Ambos cuerpos sangrientos y desvencijados, el tuyo de hombre y el suyo de toro, los entiendo como un tributo absurdo y dramático a la escenificación de la violencia transformada en tradición intocable, en espectáculo y en negocio. Pero no es una tragedia sobrevenida por azar, ni la consecuencia indeseable de una acción virtuosa y necesaria. Son la estupidez y la brutalidad elevadas a arte imprescindible cobrándose el precio más alto por la crueldad, la ambición, la ignorancia y el egoísmo del ser humano.
Tu muerte me estremece tanto como la del toro, es verdad. Pero existe un matiz que diferencia tu suerte de la suya: él no escogió entrar en la plaza para ser torturado y ejecutado.
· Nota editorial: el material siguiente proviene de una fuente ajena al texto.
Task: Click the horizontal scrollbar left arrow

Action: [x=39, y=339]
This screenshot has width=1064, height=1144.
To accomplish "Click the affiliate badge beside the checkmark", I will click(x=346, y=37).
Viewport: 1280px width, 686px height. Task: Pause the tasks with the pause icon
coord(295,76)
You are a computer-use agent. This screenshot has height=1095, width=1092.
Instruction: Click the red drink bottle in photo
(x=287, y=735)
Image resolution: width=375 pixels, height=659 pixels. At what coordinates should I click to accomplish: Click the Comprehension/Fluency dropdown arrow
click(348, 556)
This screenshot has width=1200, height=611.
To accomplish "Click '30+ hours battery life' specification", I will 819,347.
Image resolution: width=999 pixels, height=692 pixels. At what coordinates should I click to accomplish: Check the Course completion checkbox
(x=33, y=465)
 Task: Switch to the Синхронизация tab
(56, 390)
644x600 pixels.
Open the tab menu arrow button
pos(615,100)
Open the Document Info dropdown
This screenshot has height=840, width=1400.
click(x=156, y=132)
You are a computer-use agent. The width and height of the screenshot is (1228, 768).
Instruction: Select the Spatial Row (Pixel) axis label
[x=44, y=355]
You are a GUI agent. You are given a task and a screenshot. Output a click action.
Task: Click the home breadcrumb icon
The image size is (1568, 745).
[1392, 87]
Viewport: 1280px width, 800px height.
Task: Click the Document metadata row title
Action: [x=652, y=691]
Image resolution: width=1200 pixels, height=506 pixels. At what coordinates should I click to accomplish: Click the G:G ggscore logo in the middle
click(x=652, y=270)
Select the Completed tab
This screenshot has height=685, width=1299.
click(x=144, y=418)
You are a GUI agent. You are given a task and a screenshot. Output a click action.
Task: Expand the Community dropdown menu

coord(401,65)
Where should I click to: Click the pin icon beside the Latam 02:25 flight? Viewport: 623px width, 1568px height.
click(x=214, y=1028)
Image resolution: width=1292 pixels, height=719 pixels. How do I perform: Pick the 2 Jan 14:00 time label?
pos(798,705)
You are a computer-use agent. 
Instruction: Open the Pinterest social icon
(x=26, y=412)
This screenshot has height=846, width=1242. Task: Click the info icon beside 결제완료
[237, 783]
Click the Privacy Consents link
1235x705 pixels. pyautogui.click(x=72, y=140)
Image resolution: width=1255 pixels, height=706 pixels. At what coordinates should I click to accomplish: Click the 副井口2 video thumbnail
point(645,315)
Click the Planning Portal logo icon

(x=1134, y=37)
Es, por lo tanto, la víctima. Tú saliste triunfante al ruedo de forma voluntaria con la intención de martirizarlo y acabar con su vida. Eres, pues, el verdugo. Y sólo muy de vez en cuando el destino te depara lo que al toro tú le reservas siempre.
A pesar del papel que cada uno tenéis asignado (el animal jamás puede elegir el suyo), mi entrañas se encogen si cualquiera de los dos, se dobla cayendo sobre la arena para masticar su sangre e intentar respirar sin que el oxígeno le llegue a los pulmones. No os ocurre sin embargo lo mismo a vosotros, taurinos de sensibilidad tan selectiva, porque cuando eres tú, matador, el que recibe el daño, los gritos de tus pares expresan su profunda aflicción, pero al ser el toro agonizante al que se le escapa la vida por sus hemorragias brotan los aplausos y las ovaciones. ¿Te imaginas que hiciésemos nosotros lo mismo mientras te llevan en brazos a la enfermería? Ahórrate el esfuerzo porque tal cosa no ocurrirá. Juráis amar al toro y le procuráis suplicio hasta la muerte. Nosotros, sin amaros, no deseamos vuestro dolor y tampoco el suyo. Esa es la diferencia entre el concepto que tenéis de respeto a la vida ajena y el nuestro.